__Task instructions__
Turn the part of the records that opens with the line containing "Where should I click to: Click back" and closes with the line containing "Action: coord(176,8)" into a Markdown table with the columns Row and Line. Put each line's number in order under Row and the line itself under Line, leaving out blank lines.

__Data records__
________
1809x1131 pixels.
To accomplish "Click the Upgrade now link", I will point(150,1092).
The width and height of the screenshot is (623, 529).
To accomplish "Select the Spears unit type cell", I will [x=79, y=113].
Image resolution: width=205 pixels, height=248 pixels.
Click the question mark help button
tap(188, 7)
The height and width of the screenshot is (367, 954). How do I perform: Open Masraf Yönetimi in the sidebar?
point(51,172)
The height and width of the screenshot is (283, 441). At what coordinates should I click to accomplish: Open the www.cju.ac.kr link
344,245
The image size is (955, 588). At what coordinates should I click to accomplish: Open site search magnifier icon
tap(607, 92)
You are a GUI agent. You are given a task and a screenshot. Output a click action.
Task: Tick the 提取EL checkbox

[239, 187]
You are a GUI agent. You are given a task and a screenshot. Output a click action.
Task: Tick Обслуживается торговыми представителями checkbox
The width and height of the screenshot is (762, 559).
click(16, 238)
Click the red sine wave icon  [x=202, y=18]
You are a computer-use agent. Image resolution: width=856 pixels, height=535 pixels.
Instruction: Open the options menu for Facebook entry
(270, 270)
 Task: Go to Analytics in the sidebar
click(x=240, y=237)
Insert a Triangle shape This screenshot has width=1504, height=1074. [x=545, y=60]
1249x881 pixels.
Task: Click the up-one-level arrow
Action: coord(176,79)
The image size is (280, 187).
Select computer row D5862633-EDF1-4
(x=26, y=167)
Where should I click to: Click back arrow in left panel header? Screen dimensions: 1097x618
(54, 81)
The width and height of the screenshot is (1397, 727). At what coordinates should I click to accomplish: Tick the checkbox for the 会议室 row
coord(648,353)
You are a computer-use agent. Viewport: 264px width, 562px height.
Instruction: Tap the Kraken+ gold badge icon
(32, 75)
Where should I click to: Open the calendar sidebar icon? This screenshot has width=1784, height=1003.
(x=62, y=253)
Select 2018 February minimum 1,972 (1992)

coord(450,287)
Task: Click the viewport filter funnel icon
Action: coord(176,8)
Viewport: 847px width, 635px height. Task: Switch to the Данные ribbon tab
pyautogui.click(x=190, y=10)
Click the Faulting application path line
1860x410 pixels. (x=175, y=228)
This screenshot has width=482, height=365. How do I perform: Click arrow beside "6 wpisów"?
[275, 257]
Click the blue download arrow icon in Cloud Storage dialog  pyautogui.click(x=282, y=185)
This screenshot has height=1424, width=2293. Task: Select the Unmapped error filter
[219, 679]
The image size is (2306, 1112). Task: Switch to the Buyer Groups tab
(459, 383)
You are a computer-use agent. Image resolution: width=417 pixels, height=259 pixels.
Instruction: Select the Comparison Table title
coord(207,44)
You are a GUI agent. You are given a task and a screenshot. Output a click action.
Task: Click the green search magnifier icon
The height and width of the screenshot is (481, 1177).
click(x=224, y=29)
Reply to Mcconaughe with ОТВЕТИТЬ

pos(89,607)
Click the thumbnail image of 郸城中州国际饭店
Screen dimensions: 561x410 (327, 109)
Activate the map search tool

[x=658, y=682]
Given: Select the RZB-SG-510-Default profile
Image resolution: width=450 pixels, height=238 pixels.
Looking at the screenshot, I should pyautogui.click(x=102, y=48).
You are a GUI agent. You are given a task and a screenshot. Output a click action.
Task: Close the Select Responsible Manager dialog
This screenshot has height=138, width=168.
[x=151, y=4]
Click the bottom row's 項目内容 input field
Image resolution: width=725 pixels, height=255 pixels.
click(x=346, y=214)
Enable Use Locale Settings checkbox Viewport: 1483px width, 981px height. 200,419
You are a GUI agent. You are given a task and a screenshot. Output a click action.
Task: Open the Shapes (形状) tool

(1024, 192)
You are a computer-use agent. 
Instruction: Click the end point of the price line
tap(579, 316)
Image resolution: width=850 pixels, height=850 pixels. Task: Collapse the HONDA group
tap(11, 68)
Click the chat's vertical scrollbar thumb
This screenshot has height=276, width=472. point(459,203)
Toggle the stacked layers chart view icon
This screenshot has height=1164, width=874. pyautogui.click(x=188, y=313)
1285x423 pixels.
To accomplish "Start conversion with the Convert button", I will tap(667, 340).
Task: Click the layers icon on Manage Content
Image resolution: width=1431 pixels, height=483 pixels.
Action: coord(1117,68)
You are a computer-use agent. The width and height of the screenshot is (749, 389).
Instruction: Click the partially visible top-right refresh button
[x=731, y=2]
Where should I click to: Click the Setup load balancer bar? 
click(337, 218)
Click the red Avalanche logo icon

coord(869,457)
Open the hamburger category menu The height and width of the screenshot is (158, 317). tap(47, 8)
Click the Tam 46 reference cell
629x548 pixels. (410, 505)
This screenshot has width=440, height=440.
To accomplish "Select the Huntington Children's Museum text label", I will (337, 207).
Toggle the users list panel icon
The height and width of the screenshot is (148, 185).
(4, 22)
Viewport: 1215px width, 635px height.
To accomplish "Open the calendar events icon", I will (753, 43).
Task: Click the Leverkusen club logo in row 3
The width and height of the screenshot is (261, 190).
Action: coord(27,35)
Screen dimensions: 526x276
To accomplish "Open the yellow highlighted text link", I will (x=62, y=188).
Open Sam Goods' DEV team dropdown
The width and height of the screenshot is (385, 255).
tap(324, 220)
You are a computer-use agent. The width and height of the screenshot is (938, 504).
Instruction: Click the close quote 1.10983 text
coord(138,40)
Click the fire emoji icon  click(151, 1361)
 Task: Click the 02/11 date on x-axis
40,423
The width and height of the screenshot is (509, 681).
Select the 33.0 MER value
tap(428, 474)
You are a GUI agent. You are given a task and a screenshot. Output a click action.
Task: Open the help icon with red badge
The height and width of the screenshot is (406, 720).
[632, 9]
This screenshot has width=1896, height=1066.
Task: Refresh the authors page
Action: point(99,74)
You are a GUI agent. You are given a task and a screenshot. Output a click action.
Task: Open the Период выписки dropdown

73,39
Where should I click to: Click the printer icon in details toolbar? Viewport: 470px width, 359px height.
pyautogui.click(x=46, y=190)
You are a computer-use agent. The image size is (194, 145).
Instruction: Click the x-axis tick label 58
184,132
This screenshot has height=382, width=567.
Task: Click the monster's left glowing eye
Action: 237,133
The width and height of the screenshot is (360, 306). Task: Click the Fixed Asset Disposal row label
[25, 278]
________
__Output of the task__
| Row | Line |
|---|---|
| 1 | Where should I click to: Click back arrow in left panel header? Screen dimensions: 1097x618 |
| 2 | (54, 81) |
| 3 | The width and height of the screenshot is (1397, 727). At what coordinates should I click to accomplish: Tick the checkbox for the 会议室 row |
| 4 | coord(648,353) |
| 5 | You are a computer-use agent. Viewport: 264px width, 562px height. |
| 6 | Instruction: Tap the Kraken+ gold badge icon |
| 7 | (32, 75) |
| 8 | Where should I click to: Open the calendar sidebar icon? This screenshot has width=1784, height=1003. |
| 9 | (x=62, y=253) |
| 10 | Select 2018 February minimum 1,972 (1992) |
| 11 | coord(450,287) |
| 12 | Task: Click the viewport filter funnel icon |
| 13 | Action: coord(176,8) |